Le norme ipotizzate col Decreto Semplificazioni potrebbero essere ritirate. Erano state pensate per velocizzare le opere pubbliche da finanziare con i fondi europei del Recovery Fund. Contestate da una parte della maggioranza e dai sindacati perché favorirebbero la criminalità e abbasserebbero la sicurezza dei lavoratori
Era attesa per il 20 maggio, ma quella che è stata definita la “prima pietra miliare” del Recovery Plan Italiano non è stata ancora posata.
Del decreto Semplificazioni, pensato per velocizzare la burocrazia e far partire rapidamente le opere coi soldi europei, ci sono ancora solo le bozze. Che hanno infiammato i sindacati, l’ala sinistra della maggioranza e una parte dei Cinque Stelle, per la sostanziale liberalizzazione degli appalti pubblici, appoggiata invece dalla Lega.

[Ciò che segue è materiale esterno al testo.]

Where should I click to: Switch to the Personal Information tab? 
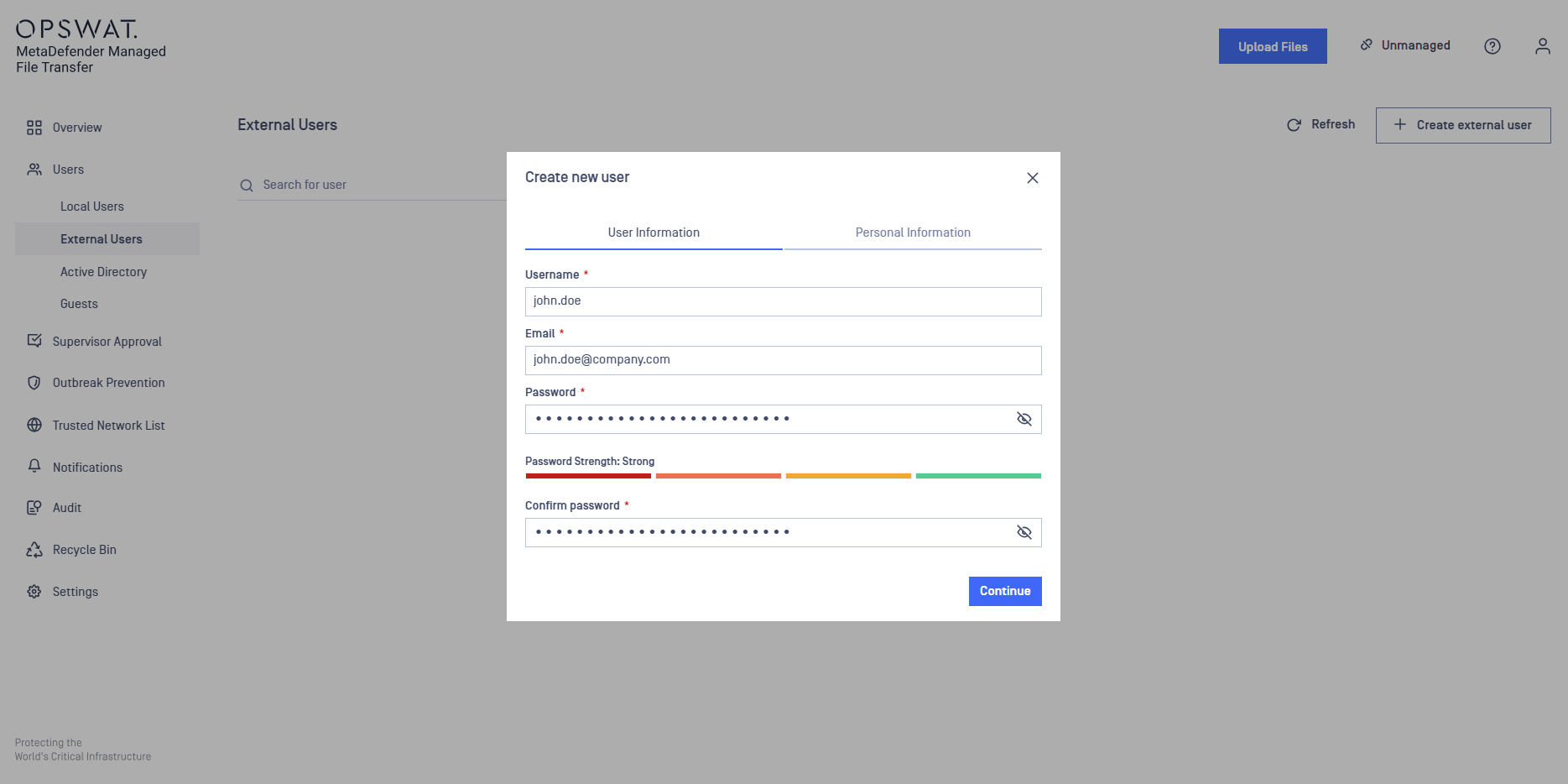pyautogui.click(x=913, y=233)
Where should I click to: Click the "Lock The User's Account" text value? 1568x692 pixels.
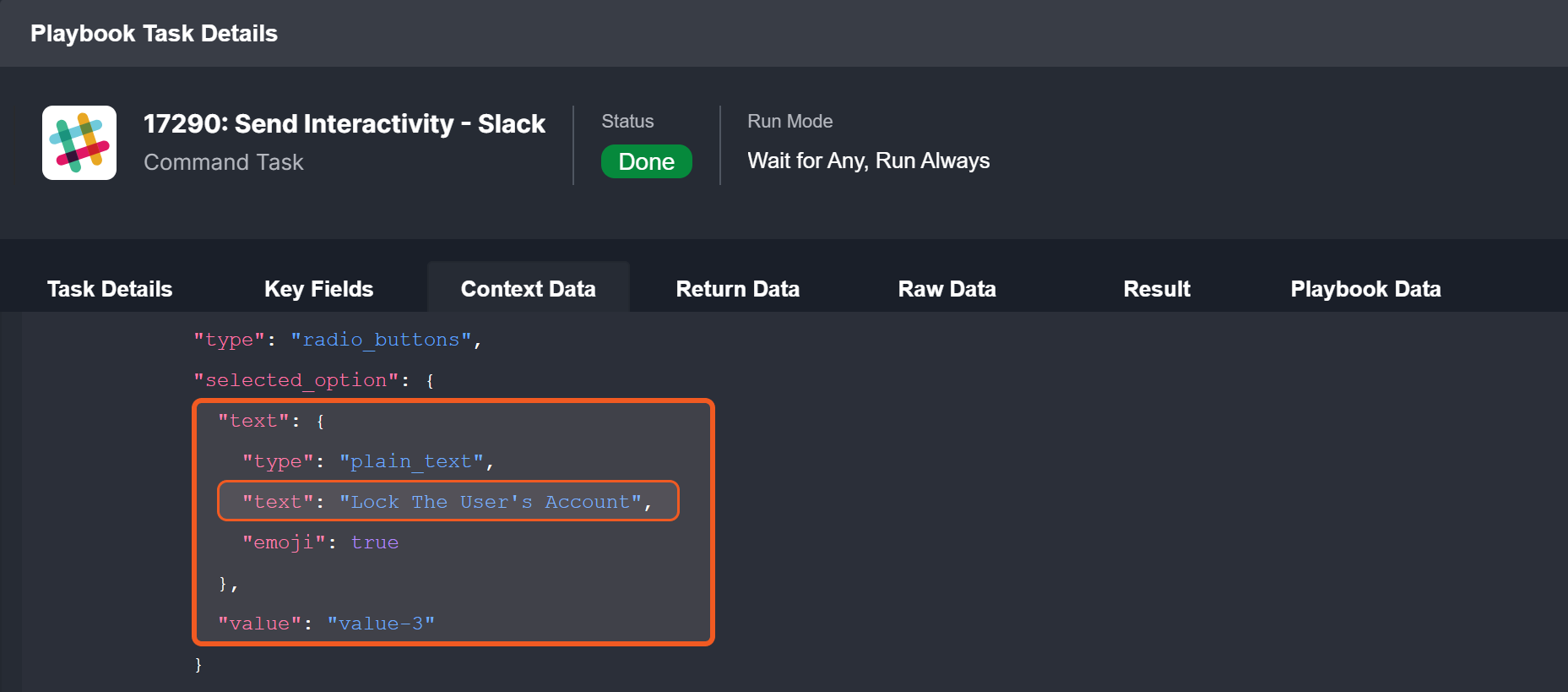coord(491,502)
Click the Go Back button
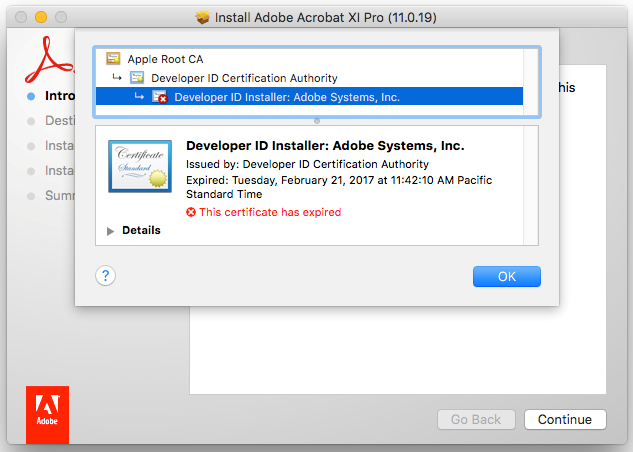The height and width of the screenshot is (452, 633). (476, 420)
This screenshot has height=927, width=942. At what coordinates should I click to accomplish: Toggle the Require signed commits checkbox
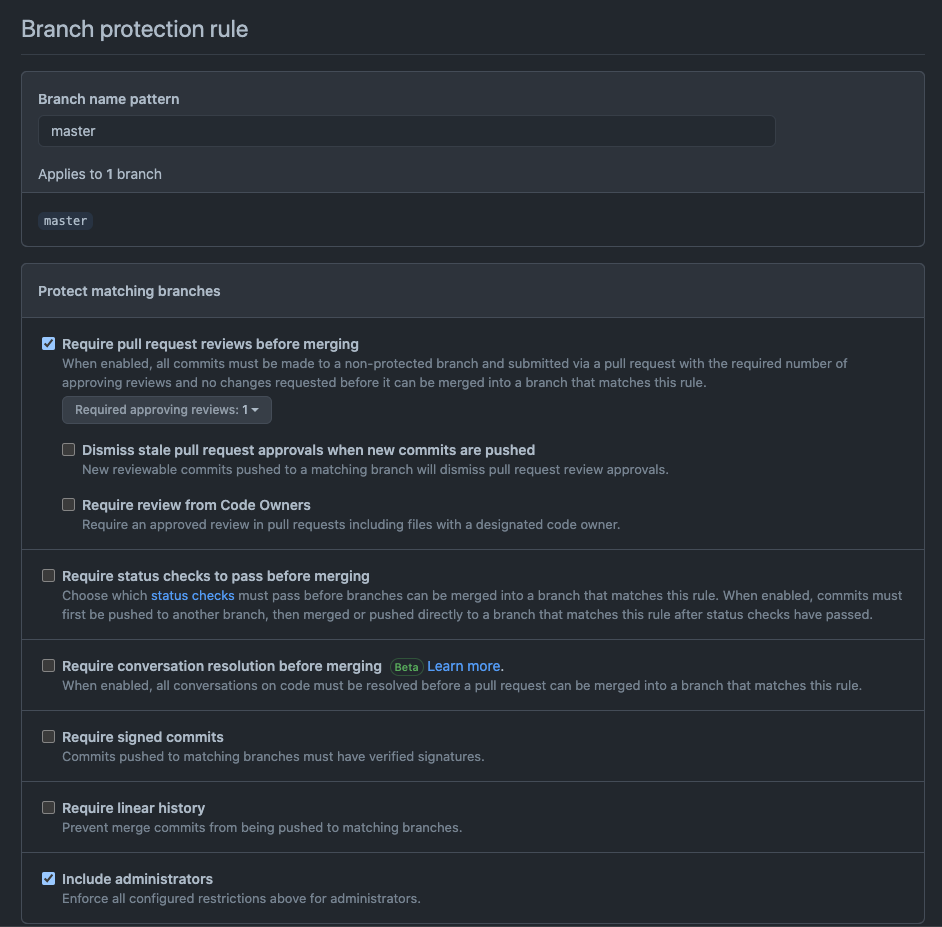(x=49, y=737)

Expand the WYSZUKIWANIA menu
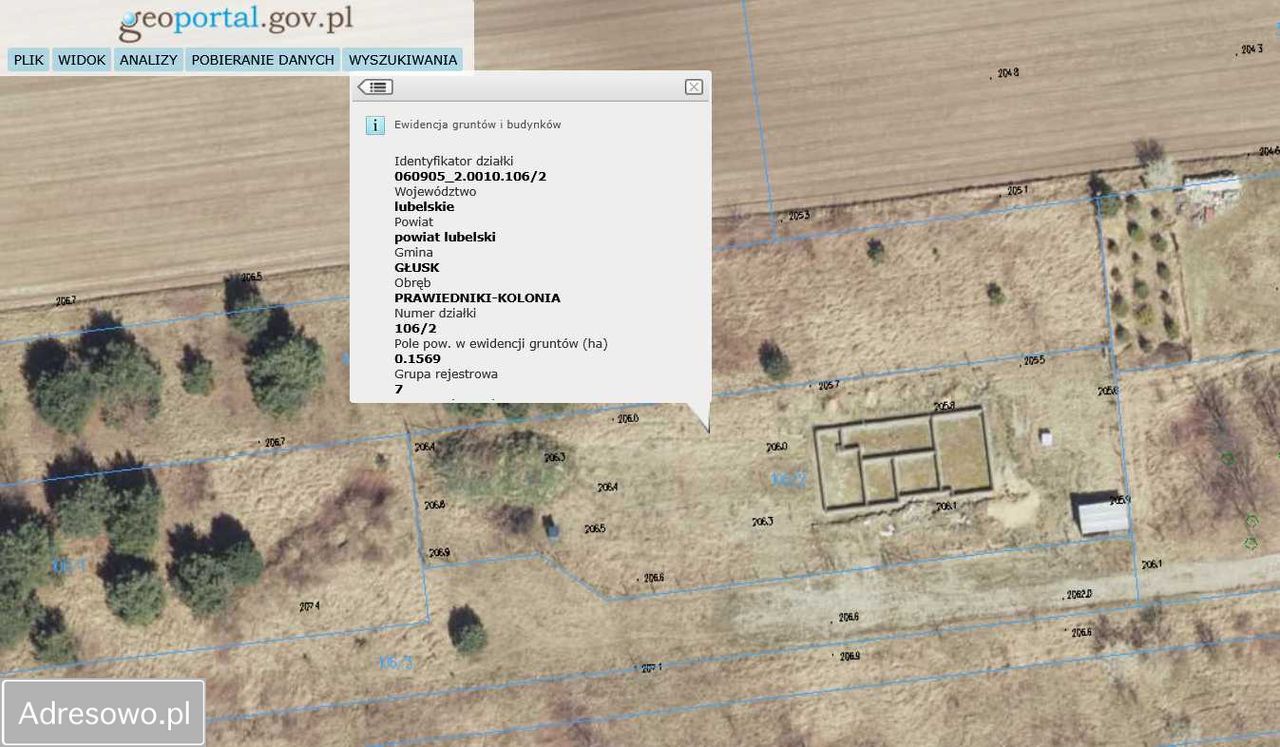403,60
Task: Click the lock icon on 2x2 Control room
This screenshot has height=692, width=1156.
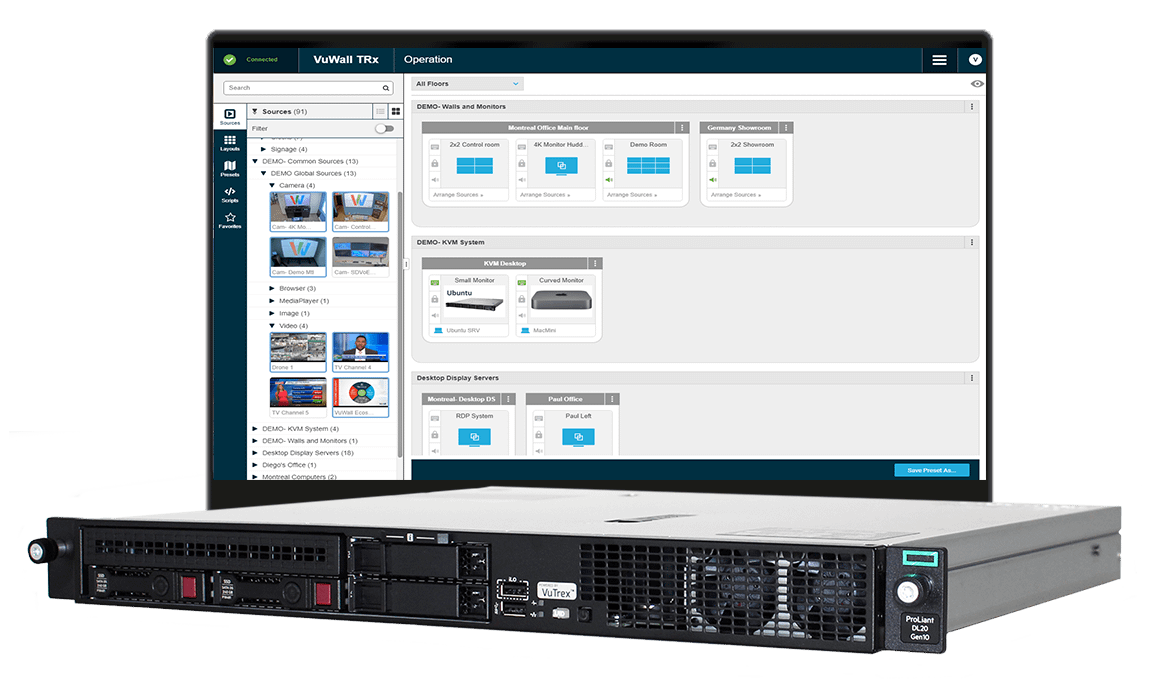Action: (435, 163)
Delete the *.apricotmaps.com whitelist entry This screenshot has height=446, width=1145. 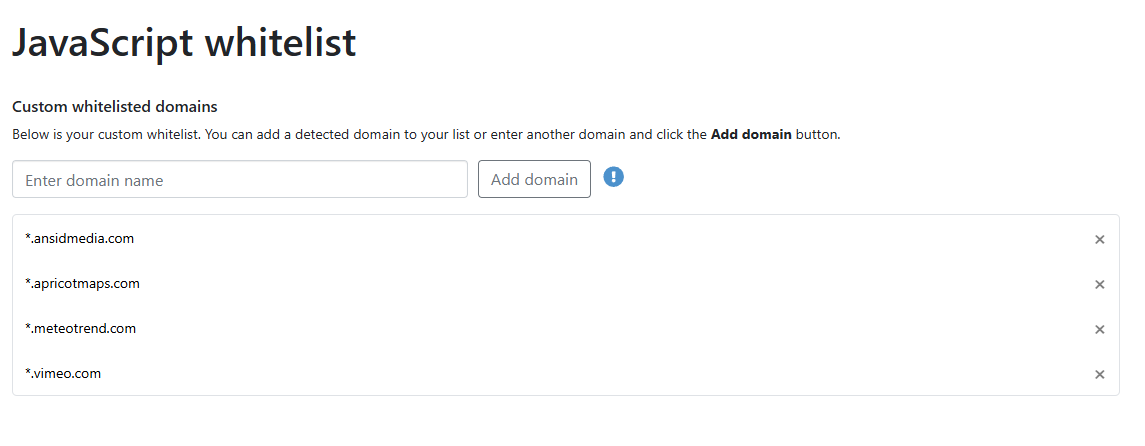coord(1099,284)
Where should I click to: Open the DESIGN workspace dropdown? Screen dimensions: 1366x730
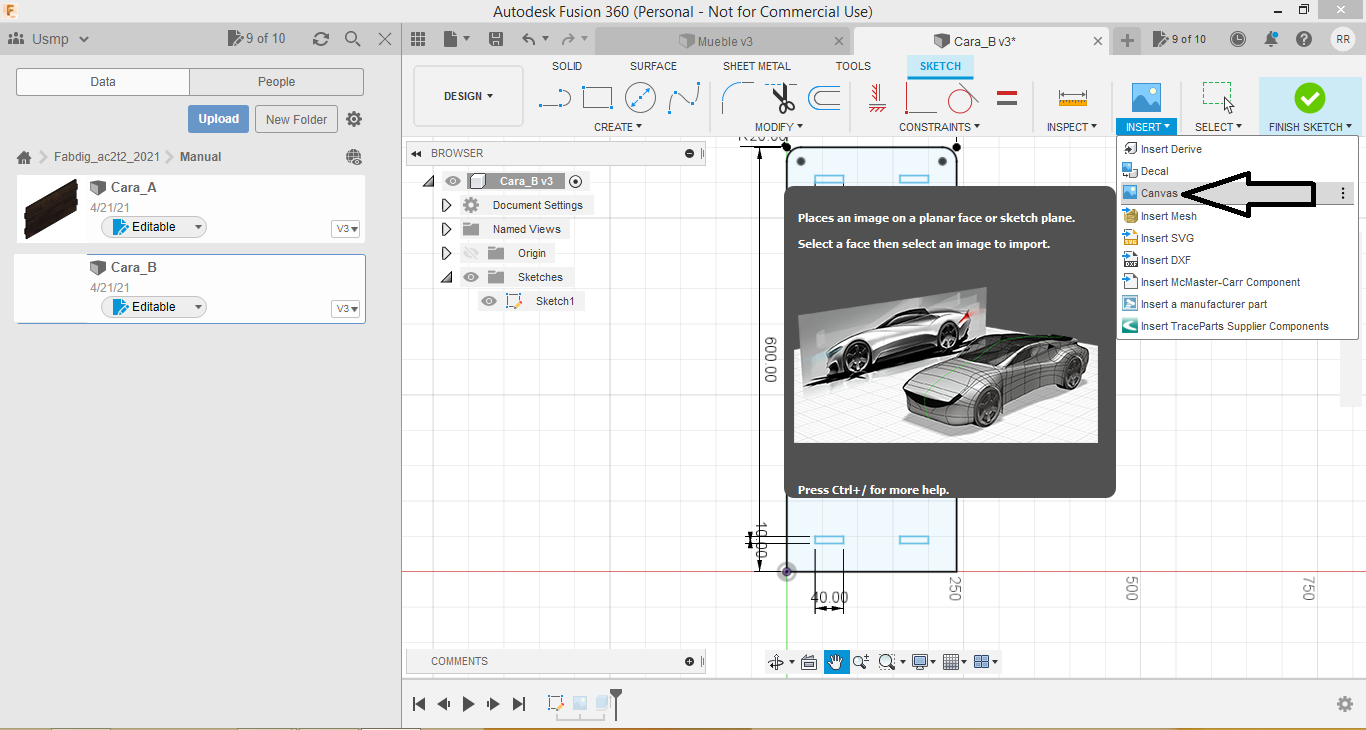pyautogui.click(x=468, y=96)
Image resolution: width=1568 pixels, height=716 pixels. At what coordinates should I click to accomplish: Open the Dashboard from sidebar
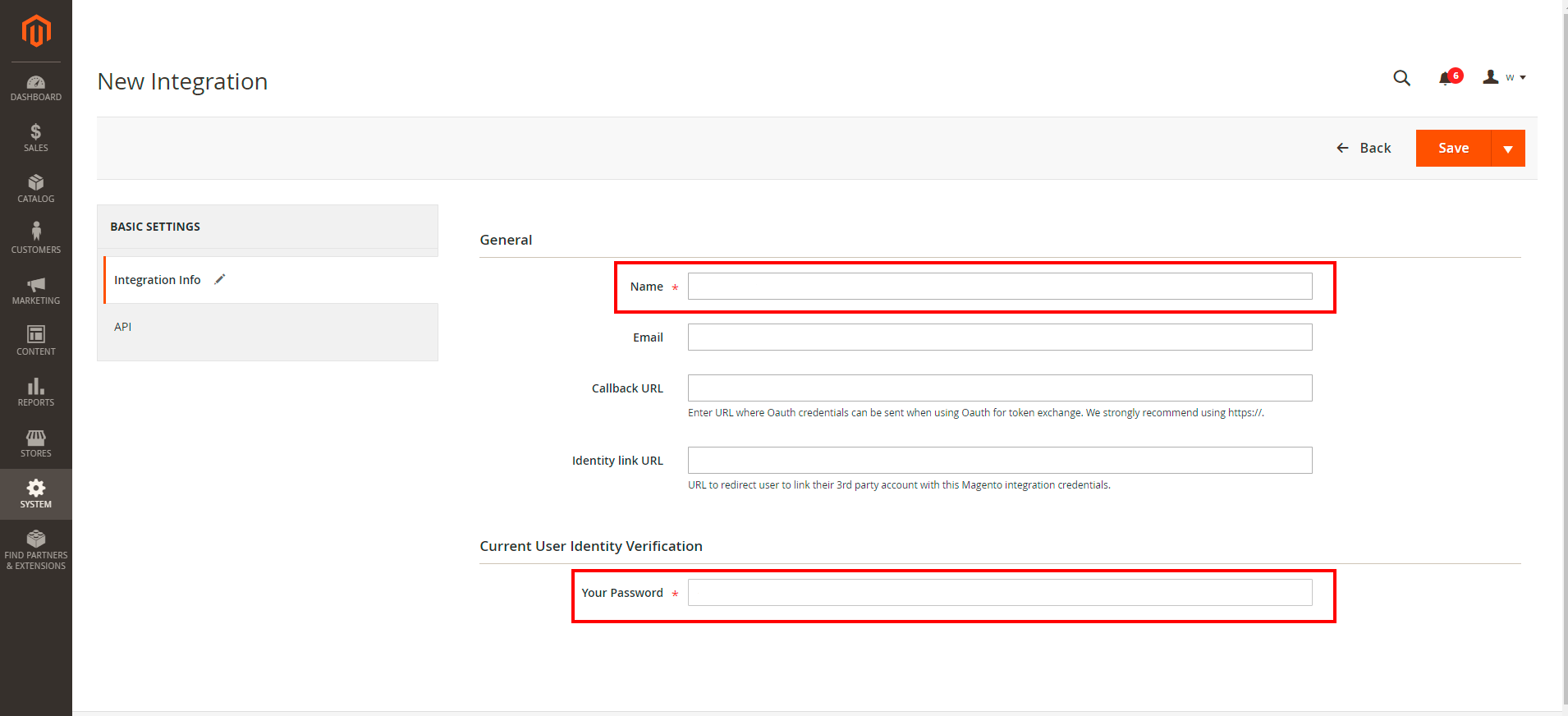coord(36,88)
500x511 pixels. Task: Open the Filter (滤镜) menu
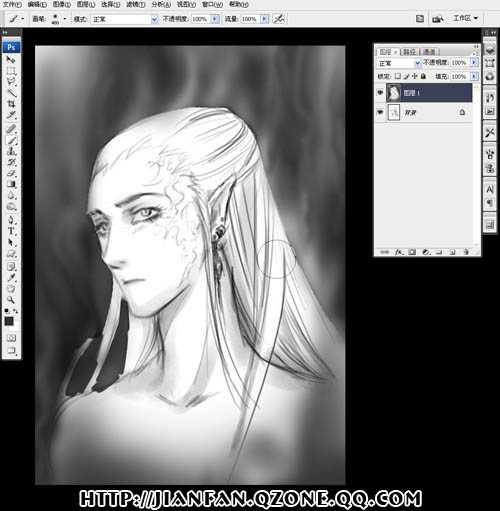(x=136, y=4)
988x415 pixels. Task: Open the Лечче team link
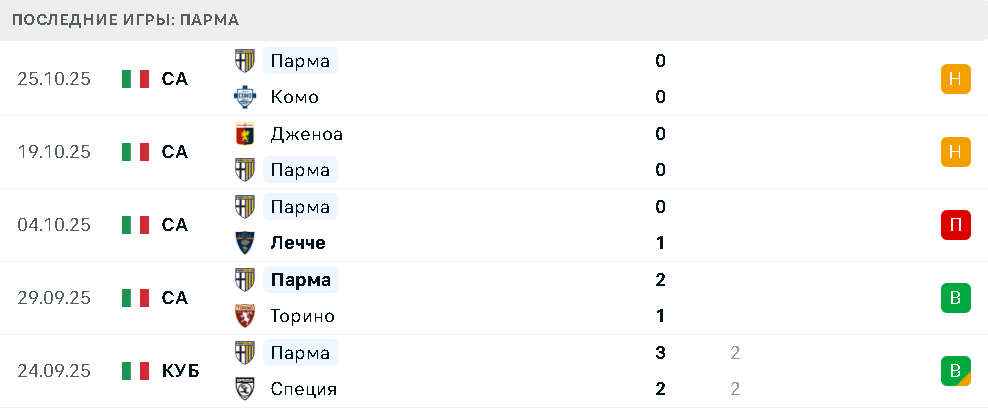tap(298, 243)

Le norme più contestate dovrebbero essere rinviate. In un appalto, quindi, a vincere la gara sarebbe l’impresa che propone l’offerta economicamente più vantaggiosa, cioè un mix di assicurazioni tecniche e di spesa, e non – come ipotizzato - chi presenta semplicemente il prezzo inferiore, il cosiddetto “massimo ribasso”.
Per i subappalti, poi, resterebbe il vincolo del 40% dei lavori totali, peraltro bocciato in passato dall’Europa. Così, chi si aggiudica il cantiere non potrà - come invece ventilato - affidare i lavori a più aziende senza alcun limite.
Incerto, il destino dell’affidamento diretto: l’idea del governo è di allargare le maglie per assegnare gli appalti più piccoli senza asta.
Tutto questo è stato pensato per far viaggiare rapidi i cantieri in un Paese dove le scartoffie rallentano le ruspe, ma il rischio paventato è quello di aprire la strada alla criminalità e di ridurre la sicurezza dei lavoratori.
Insomma, il decreto Semplificazioni si è complicato ma non dovrebbero trovare intoppi le altre misure: dal Superbonus al 110% alla valutazione di impatto ambientale, passando per le autorizzazioni per le infrastrutture energetiche e delle telecomunicazioni, ci dovrebbero essere meno ostacoli da superare.